The Government has enacted legislation to promote measures to prevent death due to overwork.

Japan is notorious for its overtime working culture. Karoushi (literally, death due to overwork) is a common phenomenon among Japanese working men. There are generally two types of death due to overwork – death caused by health problems, and suicide as a result of stress.

In our previous global e-bulletin, we discussed the heated debate in Japan over the introduction of an amendment law to extend the categories of employees who would no longer be eligible for overtime pay. It is hoped that introducing a “no-overtime pay” law will discourage employees from doing unnecessary overtime work, and produce a healthier and more productive workforce overall.

In addition, the Government has introduced an Act on the Promotion of Measures to Prevent Karoushi, which is expected to come into force by no later than 27 December 2014. This legislation was enacted after strong lobbying by bereaved family members whose loved ones have died from karoushi. It enshrines the Government’s responsibilities to conduct research on karoushi, provides for the establishment of a committee for the promotion of measures to prevent karoushi, and sets out the principle that the relevant parties (ie, the state, local government and businesses etc) should closely collaborate to prevent such deaths. The legislation also provides for November to be a karoushi awareness month.

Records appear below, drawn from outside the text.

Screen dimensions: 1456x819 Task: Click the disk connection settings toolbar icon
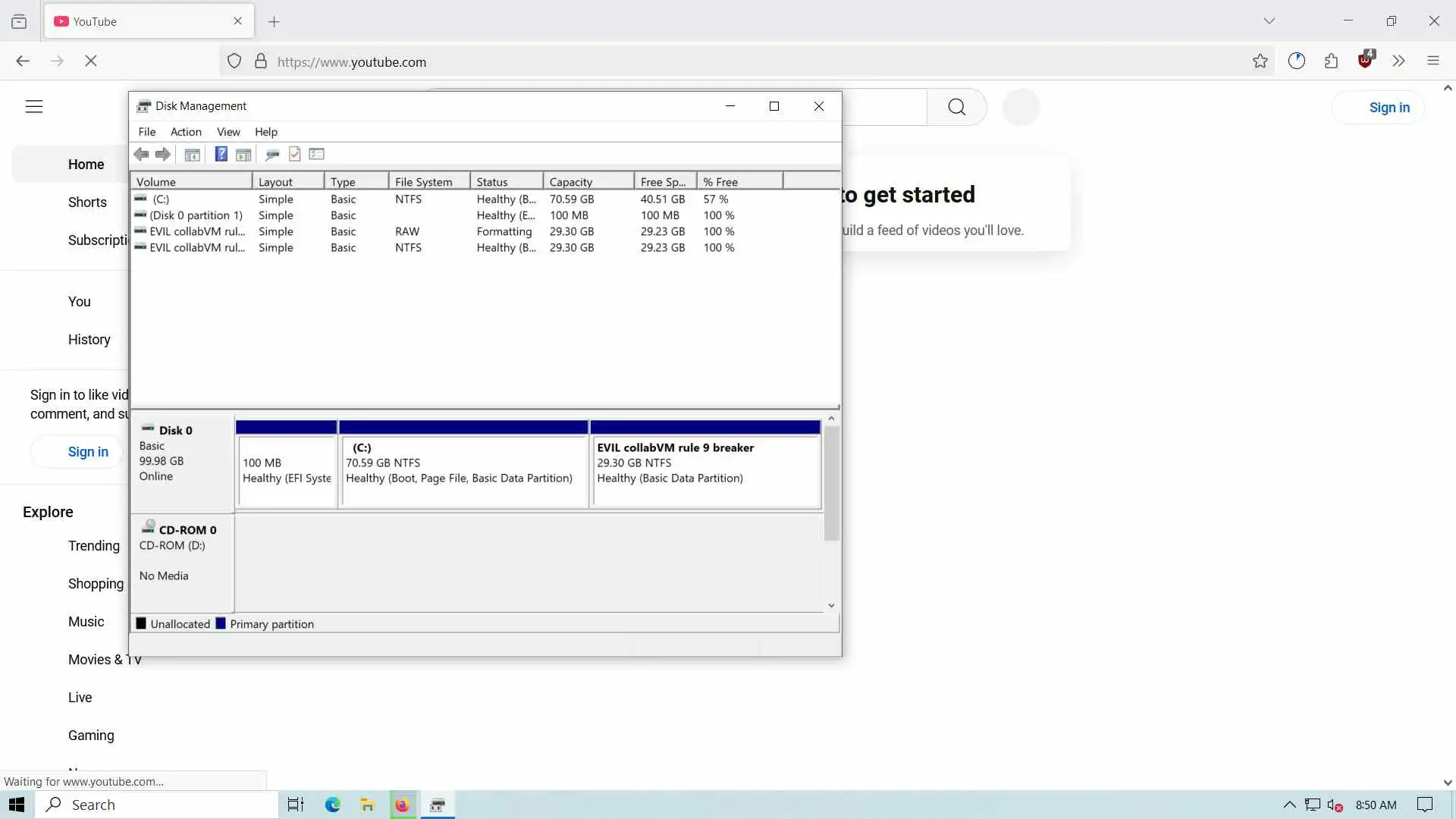(272, 155)
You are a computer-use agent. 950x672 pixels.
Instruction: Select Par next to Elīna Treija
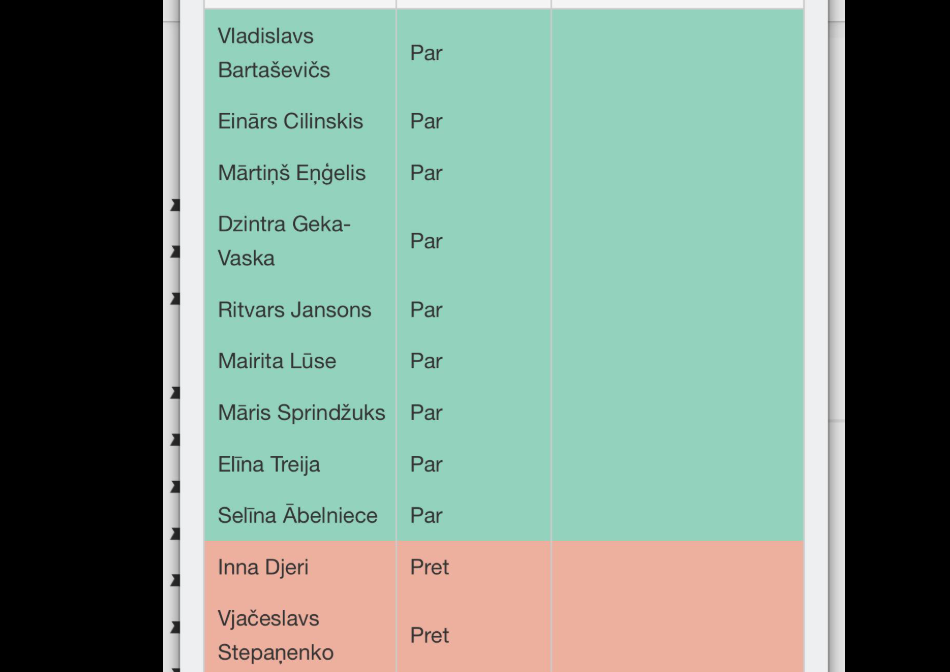pos(426,464)
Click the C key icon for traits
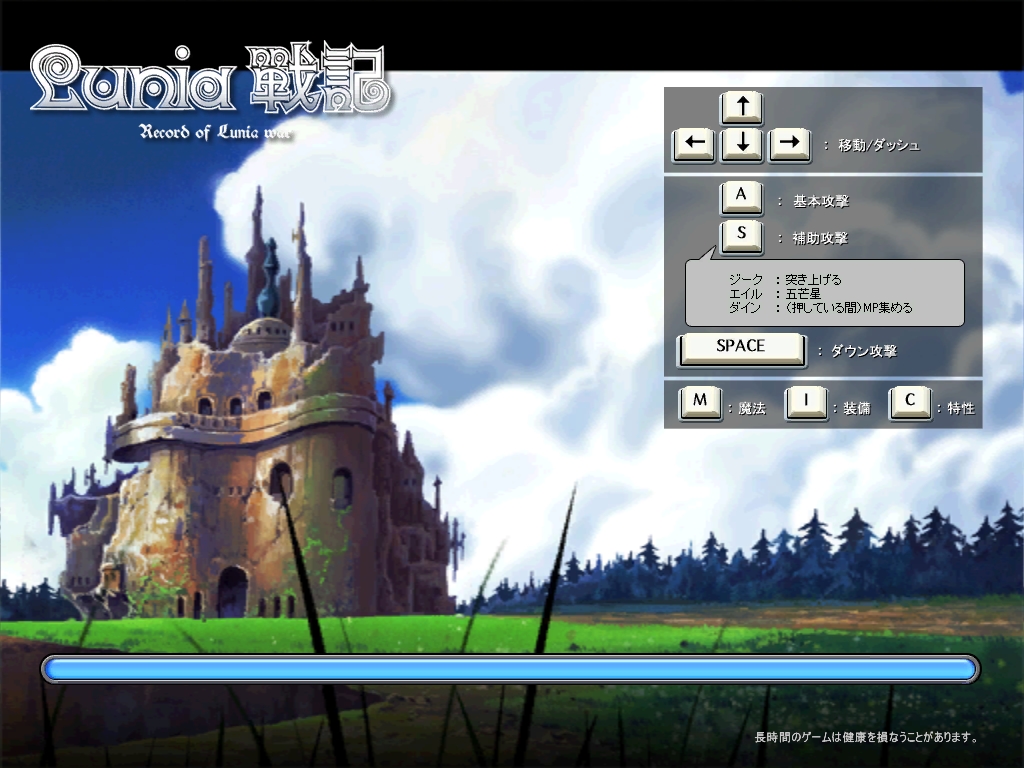This screenshot has height=768, width=1024. 910,403
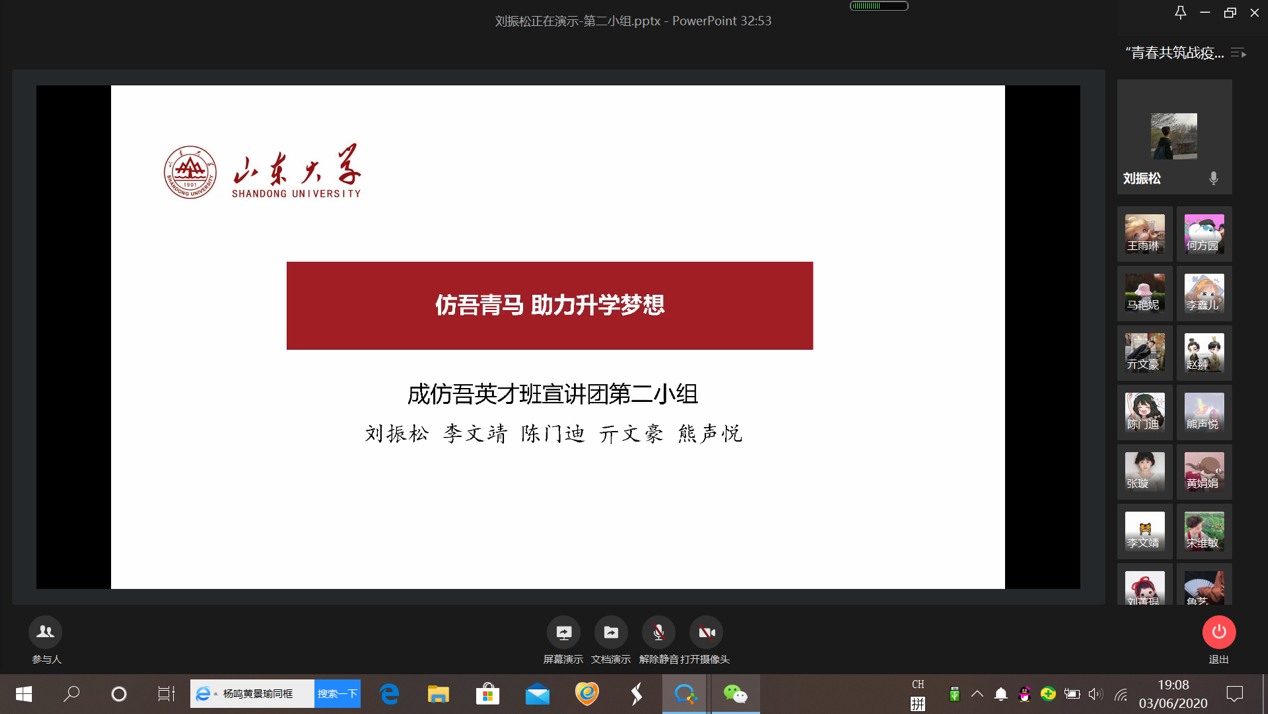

To push this forward, the Government has already set up a hotline (which became operational on 1 September 2014) for both employers and employees to consult about working conditions and, in particular, excessive or unpaid overtime and impairment to health caused by excessive overtime work.

Actions for employers

There has been increasing awareness in Japan of the health implications and unproductivity caused by excessive overtime work. This legislation will encourage employers to create a more employee-friendly environment.